Like Moby Dick, we found the RV on the Internet. It is a small 16-foot toy-hauler (the back wall drops to become a ramp for my wheelchair), designed by Dunesport of Mesa, Arizona, which manufactures accessible RVs. Used Dunesports rarely come on the market, and like Moby Dick, this one was practically new, a 2019 that was traded in. The catch was that the RV was on the other side of the country, near Mesa, in Surprise, Arizona. That’s a long way from Chicago. (Moby Dick we found in Pasco, WA, crazy Internet.) But here’s the thing: the first sight we planned to see when we got an RV was the Grand Canyon, because Mabster had never seen it before – and lo and behold, this RV sat only a few hours from the Grand Canyon.
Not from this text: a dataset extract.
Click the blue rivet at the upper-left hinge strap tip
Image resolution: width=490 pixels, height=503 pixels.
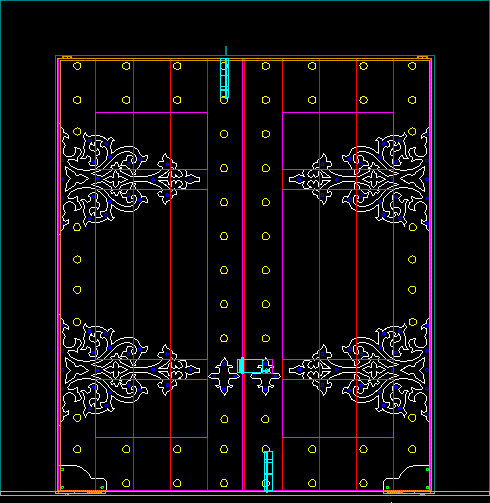[x=191, y=180]
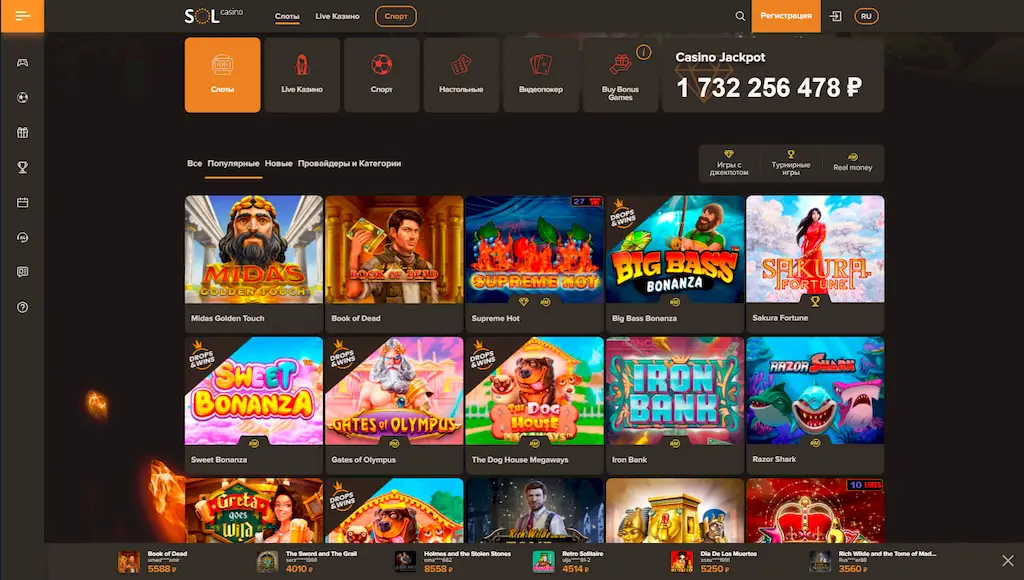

So yeah, Surprise!

And they’re off!

Now 3900 miles and 10 states later, we roll back into town, exhilarated. We saw GC and the Arches National Park, crossed the Rockies (Mab and Moby Dick handling the mountains like champs) and stayed with comfort at six RV parks. Not all went perfectly – along the way we got stranded in West Texas in 100° weather – but once in the RV, it was so relaxing not having to micro-plan and negotiate and shoehorn ourselves into hotel rooms with our Hoyer lift, etc. Instead of frustration, headaches, and feeling like a pack animal, Mabster slept her soundest seven nights since I’ve known her.

More details later. Got another trip to plan.